Ses ancrages, la rappeuse les trouvait auparavant dans les cercles de militantisme d’extrême gauche et dans la création théâtrale. Évoluant entre le Québec et la France, l’artiste a multiplié pendant une décennie les projets d’arts vivants collectifs, essentiellement engagés. Mais à un moment donné, cette création en groupe est devenue un peu lourde à porter. « Ça peut être épuisant, les modes collectifs. C’est stimulant, mais c’est dur de coordonner les horaires, les pratiques, les convictions politiques. J’ai eu besoin d’être plus solitaire dans ma démarche. »

Pour donner une nouvelle impulsion à sa démarche artistique, Sloan Lucas s’est mis à écrire des textes, quelque part en 2018. Grandement inspirée par la vague de renouveau rap de l’Hexagone du tournant des années 2010, entre autres incarnée par l’arrivée des collectifs L’entourage et La 75e Session, la rappeuse a profité de la pandémie pour parfaire son flow et sa prose. Parus en 2020 et 2021, ses deux premiers minialbums (Oh shit Ok et Oh shit sorry) dévoilent avec brio le potentiel de la rappeuse au débit souple et aux textes mordants. « Je suis peut-être moins sur le front des luttes qu’avant, mais j’ai encore un fond de rage en moi. »

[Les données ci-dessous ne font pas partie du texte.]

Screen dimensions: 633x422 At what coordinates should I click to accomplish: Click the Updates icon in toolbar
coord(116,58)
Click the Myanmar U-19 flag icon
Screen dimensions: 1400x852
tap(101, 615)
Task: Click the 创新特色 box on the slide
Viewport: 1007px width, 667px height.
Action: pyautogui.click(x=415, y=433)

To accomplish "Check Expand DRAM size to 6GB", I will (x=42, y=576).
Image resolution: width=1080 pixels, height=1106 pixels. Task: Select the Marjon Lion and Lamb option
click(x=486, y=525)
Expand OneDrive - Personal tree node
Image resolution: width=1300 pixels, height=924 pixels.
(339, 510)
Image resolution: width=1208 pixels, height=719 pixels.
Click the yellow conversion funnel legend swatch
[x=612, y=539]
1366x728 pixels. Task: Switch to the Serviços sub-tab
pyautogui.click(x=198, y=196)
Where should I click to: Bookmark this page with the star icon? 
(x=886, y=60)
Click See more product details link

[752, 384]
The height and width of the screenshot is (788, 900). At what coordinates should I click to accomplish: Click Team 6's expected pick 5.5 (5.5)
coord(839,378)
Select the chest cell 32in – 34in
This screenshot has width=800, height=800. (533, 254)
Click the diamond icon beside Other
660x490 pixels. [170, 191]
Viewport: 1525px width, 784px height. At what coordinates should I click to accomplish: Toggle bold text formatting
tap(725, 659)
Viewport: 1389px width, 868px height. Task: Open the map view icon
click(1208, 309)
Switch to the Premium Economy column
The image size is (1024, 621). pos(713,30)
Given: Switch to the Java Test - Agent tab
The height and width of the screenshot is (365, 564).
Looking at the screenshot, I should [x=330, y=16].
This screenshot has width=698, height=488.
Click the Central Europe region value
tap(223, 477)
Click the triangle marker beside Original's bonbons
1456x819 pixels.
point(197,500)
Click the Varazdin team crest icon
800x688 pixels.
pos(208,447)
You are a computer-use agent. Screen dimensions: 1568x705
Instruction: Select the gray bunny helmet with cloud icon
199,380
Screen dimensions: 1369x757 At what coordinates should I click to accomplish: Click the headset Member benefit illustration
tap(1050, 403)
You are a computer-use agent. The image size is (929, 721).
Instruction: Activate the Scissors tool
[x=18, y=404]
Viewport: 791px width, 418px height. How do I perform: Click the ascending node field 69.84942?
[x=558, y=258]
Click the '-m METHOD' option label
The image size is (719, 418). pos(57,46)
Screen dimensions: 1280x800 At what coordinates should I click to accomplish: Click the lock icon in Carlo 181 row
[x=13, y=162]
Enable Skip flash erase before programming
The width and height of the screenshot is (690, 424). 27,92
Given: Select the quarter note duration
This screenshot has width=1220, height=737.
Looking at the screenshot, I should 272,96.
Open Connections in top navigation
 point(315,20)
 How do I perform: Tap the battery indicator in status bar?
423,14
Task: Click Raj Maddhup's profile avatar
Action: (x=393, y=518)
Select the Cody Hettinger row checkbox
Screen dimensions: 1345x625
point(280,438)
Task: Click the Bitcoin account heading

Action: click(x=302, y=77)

Même si son rap adopte parfois les standards trap au goût du jour, Sloan Lucas garde une mentalité champ gauche, restant somme toute à l’écart de la scène rap locale. « C’est moins une volonté d’être underground qu’un refus d’être mainstream ou célèbre à tout prix […] Mais si je peux gagner de la visibilité [tout en respectant mes limites et mes priorités], je vais le faire. »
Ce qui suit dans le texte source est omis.